Not much time for blogging these days, but I thought I would contribute to this discussion by
David Andolfatto, Tyler Cowen, Paul Krugman, and
Brad DeLong.Here are the facts: (i) The short-term nominal interest rate is essentially at the zero lower bound (ZLB); (ii) real bond yields (of all maturities) are very low relative to history. People have a hard time explaining those facts with Keynesian models. In a typical sticky price New Keynesian model, the problem that the ZLB can present for monetary policy is that the real rate of interest is too high, and there is no way to lower it. But if one thinks that history is a guide to what is right, then it looks like what is wrong is that the real rate is too low, not too high.
How do New Keynesians deal with this? If you read
Ivan Werning's paper, for example, you'll see that he sidesteps the question. In Werning's model, the central bank wants to be at the ZLB because there is a negative shock to the natural rate of interest, and he analyzes how policy should deal with that problem. But what's a natural rate shock? I don't think we want to think of the financial crisis as a change in preferences, with everyone becoming contagiously more patient, any more than we would want to think of the Great Depression as a contagious attack of laziness.
If you press New Keynesians on this question, they will say that the natural rate shock - or preference shock - stands in for something that is going on in another type of model. One explanation I have heard appeals to incomplete markets frameworks.
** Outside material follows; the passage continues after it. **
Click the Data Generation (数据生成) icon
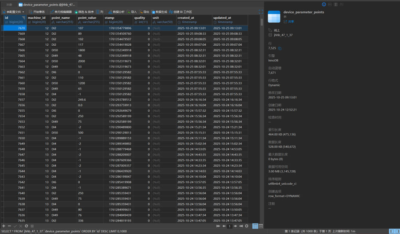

In such models, if exogenous debt limits for individuals fall, then the real interest rate will go down. In those models, the real rate is always below the "natural rate," which is the rate of time preference, and the gap between the natural rate and the actual real rate depends on how tight borrowing constraints are. There's something like this going on in
Eggertsson and Krugman's paper.But carry that one step further. Why would borrowing constraints be tighter in the world we're living in now? One explanation could be that collateral has become more scarce. The financial crisis essentially destroyed a large quantity of privately-produced collateral, which took the form of asset-backed securities. Government debt is a substitute for privately-produced collateral, and with a lot of sovereign debt in the world looking very dodgy, the world demand for the debt of the US government is very high. Assets that are used in financial exchange, and which serve the role of collateral in credit transactions carry a liquidity premium. The prices of those assets are higher than their "fundamental," where the fundamental price is what would be justified purely by the future payoffs on the assets and risk. The more scarce the assets are, the higher the liquidity premia, and the higher the prices. Higher asset prices is the same thing as low real interest rates. Simple.
Thus, the explanation is not a drop in "natural" rates of interest. It's the scarcity of safe assets for use as collateral and for exchange in financial markets.
I've been thinking about this a lot lately, and think I have come up with something interesting. I'm presenting some preliminary work on this on Monday at
this conference. I'll tell you more later when I have the bugs worked out.